WORK TO BE COMPLETED:
Search the lines of the records for the word "ribbon", and copy every line that has it.

Stored items
»»

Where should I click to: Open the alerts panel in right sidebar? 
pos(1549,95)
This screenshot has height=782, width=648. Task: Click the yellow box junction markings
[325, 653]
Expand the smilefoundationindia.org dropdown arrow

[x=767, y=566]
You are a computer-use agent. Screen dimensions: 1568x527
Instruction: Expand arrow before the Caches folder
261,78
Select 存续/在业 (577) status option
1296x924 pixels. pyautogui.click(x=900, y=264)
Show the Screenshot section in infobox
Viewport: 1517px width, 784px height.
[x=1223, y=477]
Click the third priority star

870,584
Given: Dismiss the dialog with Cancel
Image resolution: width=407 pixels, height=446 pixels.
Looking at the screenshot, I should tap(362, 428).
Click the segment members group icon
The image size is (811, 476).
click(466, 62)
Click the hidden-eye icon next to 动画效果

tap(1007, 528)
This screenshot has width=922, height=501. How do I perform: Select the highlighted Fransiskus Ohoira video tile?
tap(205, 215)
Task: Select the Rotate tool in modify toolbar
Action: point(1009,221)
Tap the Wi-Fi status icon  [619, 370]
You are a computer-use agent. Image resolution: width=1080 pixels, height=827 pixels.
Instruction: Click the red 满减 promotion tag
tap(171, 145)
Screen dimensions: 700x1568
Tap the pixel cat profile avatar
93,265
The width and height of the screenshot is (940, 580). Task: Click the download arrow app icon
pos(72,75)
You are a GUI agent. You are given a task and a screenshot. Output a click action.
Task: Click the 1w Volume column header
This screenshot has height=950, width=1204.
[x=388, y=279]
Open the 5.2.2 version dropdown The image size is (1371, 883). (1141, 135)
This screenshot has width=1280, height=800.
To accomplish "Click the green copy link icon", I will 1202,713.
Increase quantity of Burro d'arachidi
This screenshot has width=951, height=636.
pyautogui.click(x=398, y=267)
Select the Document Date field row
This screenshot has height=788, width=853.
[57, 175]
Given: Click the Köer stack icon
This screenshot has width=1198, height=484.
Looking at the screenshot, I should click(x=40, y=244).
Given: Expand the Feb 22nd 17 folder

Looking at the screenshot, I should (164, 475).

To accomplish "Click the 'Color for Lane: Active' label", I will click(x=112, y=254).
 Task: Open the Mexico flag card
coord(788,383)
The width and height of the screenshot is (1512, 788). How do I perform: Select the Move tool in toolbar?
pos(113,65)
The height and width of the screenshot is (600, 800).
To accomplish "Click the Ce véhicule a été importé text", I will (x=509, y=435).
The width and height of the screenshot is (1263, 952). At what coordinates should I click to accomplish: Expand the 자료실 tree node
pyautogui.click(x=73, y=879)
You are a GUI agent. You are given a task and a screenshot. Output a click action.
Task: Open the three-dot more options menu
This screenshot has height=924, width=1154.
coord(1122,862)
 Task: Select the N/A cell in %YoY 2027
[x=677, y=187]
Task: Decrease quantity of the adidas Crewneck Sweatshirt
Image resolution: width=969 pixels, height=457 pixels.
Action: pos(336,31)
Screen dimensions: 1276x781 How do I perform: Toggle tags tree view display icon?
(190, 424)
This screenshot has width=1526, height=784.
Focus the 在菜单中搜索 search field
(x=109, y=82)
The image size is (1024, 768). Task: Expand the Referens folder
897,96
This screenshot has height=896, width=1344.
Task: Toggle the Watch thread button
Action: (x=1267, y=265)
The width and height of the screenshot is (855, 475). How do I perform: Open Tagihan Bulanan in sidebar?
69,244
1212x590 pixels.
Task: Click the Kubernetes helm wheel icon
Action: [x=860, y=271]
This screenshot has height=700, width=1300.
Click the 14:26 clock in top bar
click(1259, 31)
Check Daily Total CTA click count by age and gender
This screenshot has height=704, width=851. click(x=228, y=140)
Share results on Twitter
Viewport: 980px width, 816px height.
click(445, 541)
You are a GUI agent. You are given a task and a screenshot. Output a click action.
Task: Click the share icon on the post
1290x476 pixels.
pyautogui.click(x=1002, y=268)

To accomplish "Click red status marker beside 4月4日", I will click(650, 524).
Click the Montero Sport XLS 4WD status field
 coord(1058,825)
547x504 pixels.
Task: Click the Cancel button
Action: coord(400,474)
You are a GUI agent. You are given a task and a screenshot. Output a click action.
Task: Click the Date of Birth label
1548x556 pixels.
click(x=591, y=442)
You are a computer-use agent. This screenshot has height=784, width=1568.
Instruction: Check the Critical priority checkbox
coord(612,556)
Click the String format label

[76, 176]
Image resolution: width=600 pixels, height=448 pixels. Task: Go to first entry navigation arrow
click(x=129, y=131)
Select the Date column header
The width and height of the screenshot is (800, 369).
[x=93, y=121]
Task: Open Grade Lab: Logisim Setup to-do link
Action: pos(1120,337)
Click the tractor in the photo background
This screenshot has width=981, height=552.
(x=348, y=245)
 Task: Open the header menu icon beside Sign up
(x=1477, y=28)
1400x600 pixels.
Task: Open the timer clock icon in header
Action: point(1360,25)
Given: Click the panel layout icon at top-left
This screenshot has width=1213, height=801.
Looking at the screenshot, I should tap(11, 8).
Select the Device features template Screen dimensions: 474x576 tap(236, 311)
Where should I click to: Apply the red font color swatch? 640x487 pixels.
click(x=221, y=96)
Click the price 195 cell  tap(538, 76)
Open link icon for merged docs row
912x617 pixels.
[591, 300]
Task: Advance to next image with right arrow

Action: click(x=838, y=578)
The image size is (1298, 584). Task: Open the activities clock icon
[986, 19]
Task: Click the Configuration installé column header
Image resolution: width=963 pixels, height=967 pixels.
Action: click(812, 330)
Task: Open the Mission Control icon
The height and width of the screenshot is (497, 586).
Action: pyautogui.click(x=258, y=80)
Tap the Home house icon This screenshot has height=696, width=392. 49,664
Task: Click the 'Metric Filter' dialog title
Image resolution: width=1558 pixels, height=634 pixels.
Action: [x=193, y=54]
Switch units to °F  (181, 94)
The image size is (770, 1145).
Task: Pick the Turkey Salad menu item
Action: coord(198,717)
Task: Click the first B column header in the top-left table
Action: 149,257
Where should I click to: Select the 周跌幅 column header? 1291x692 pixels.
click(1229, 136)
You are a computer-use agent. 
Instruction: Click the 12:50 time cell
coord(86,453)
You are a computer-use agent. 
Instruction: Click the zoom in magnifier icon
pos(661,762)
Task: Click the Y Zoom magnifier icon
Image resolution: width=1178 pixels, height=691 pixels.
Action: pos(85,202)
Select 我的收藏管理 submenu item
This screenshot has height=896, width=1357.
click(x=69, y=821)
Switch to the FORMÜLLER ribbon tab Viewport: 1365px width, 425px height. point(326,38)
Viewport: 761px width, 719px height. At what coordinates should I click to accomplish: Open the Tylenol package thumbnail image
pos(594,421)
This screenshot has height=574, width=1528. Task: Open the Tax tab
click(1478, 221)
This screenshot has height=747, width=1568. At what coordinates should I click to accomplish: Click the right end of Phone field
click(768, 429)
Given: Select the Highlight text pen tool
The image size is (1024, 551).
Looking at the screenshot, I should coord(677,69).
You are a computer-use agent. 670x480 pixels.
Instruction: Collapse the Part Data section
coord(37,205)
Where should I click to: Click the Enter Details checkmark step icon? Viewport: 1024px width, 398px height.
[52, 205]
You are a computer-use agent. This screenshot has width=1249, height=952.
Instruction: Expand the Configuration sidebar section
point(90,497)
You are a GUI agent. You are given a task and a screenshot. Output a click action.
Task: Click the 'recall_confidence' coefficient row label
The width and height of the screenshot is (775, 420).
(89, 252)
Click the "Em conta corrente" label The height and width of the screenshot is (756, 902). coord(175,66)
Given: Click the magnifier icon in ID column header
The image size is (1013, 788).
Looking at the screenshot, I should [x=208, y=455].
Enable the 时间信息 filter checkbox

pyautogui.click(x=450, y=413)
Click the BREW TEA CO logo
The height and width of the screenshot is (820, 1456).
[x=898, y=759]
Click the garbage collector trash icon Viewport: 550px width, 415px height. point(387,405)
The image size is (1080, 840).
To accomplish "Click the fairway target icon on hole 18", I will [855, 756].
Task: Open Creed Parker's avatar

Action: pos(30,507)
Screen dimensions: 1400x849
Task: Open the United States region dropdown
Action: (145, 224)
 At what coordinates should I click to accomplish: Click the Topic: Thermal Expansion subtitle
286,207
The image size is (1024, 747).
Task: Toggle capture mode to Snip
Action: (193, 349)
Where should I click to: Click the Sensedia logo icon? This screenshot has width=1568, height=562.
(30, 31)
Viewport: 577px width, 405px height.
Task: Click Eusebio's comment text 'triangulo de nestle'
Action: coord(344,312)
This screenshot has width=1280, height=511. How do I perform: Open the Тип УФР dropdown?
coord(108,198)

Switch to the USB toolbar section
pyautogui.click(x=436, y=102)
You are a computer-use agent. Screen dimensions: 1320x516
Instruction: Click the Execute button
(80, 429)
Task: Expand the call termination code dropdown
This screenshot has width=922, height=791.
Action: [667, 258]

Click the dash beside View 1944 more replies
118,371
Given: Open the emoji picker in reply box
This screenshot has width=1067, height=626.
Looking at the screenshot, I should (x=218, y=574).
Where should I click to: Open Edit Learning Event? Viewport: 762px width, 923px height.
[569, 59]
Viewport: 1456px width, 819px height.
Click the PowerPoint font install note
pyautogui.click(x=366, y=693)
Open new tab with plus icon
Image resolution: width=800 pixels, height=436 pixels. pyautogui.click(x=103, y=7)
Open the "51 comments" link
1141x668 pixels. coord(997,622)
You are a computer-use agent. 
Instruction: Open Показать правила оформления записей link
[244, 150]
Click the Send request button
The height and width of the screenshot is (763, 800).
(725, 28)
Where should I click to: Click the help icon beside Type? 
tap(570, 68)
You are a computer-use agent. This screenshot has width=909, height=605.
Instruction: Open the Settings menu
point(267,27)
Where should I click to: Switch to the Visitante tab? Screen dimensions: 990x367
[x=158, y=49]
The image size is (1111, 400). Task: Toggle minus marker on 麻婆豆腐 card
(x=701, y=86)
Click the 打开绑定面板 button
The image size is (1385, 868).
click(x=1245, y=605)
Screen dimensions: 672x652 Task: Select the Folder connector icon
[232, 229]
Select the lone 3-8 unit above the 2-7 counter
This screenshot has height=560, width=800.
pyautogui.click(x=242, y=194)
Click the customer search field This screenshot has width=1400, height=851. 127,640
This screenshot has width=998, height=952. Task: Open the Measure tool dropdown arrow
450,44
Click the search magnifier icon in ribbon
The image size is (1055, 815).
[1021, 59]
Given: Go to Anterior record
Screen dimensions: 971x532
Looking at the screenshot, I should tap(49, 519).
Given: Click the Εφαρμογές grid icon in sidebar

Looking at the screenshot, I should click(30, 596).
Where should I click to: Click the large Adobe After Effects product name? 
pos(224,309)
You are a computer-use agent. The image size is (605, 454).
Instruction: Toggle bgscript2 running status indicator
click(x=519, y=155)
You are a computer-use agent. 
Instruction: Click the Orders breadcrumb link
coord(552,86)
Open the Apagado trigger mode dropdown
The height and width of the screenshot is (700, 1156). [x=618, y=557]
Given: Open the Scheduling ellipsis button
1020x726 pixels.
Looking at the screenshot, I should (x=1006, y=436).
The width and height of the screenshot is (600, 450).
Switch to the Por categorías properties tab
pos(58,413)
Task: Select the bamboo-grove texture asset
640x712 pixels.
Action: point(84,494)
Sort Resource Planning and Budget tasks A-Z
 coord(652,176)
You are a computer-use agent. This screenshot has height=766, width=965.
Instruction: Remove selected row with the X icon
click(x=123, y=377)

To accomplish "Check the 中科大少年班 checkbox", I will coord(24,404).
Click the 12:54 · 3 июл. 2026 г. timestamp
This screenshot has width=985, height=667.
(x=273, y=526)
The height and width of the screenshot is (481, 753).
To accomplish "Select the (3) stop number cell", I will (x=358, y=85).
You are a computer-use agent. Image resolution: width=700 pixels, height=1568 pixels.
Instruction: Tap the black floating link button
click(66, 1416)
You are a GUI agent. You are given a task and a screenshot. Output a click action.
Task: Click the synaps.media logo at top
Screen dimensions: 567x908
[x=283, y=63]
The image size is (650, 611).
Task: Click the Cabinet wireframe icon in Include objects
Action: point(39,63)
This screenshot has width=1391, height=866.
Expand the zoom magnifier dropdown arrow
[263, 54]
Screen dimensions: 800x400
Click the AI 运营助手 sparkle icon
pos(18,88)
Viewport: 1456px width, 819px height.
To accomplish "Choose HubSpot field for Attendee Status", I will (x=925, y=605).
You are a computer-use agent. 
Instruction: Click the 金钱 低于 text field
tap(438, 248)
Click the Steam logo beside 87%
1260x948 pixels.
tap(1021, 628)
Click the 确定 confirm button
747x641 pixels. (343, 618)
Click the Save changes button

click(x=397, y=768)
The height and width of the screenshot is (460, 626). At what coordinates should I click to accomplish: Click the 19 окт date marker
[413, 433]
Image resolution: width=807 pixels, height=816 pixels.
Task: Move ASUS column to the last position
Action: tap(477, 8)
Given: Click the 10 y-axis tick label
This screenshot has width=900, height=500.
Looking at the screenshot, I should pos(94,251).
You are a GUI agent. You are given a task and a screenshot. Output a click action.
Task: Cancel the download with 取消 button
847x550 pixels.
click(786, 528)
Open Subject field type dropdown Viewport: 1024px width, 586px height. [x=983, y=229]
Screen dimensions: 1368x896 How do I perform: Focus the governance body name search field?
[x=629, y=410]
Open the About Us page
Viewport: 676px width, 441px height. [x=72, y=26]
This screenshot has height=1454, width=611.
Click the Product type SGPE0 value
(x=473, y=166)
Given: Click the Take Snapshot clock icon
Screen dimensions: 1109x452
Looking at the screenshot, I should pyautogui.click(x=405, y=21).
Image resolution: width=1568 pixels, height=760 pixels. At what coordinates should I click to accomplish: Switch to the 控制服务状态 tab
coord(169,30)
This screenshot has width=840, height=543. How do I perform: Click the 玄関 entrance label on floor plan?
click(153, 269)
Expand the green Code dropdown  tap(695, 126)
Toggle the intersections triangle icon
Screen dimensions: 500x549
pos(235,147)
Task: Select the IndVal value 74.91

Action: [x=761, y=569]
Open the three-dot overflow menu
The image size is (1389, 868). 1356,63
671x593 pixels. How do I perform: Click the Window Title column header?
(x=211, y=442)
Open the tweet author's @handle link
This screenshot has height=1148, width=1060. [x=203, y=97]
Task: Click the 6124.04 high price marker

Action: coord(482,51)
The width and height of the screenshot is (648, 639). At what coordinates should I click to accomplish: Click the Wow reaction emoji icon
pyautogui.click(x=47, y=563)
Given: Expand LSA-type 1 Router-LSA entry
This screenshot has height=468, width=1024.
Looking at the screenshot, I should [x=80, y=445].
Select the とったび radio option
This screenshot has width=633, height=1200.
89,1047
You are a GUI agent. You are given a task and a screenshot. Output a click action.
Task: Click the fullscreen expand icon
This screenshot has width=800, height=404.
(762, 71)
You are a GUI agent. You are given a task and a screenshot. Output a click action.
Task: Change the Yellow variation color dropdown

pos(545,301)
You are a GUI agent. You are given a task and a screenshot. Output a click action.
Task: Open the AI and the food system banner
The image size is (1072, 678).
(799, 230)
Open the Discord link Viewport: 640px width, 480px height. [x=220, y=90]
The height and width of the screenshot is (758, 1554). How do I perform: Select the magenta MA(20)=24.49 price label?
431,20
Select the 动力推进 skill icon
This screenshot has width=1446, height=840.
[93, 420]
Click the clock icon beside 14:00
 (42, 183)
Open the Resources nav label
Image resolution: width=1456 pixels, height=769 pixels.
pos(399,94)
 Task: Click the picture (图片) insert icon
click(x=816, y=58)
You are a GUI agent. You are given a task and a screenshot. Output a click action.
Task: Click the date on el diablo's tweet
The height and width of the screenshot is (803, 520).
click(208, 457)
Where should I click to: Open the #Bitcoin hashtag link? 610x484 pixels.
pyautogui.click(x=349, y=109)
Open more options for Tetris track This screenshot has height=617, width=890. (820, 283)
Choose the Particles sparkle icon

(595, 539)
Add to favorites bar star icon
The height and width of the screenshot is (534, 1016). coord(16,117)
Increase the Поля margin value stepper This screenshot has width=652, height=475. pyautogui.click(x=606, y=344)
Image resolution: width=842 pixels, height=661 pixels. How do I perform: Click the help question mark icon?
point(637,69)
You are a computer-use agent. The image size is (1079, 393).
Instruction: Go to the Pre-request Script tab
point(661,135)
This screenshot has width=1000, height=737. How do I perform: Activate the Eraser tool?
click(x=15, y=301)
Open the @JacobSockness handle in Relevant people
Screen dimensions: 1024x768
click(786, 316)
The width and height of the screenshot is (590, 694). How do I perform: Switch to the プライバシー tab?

««

SOLUTION FOR THIS PROBLEM:
Switch to the FORMÜLLER ribbon tab Viewport: 1365px width, 425px height. point(326,38)
Click the search magnifier icon in ribbon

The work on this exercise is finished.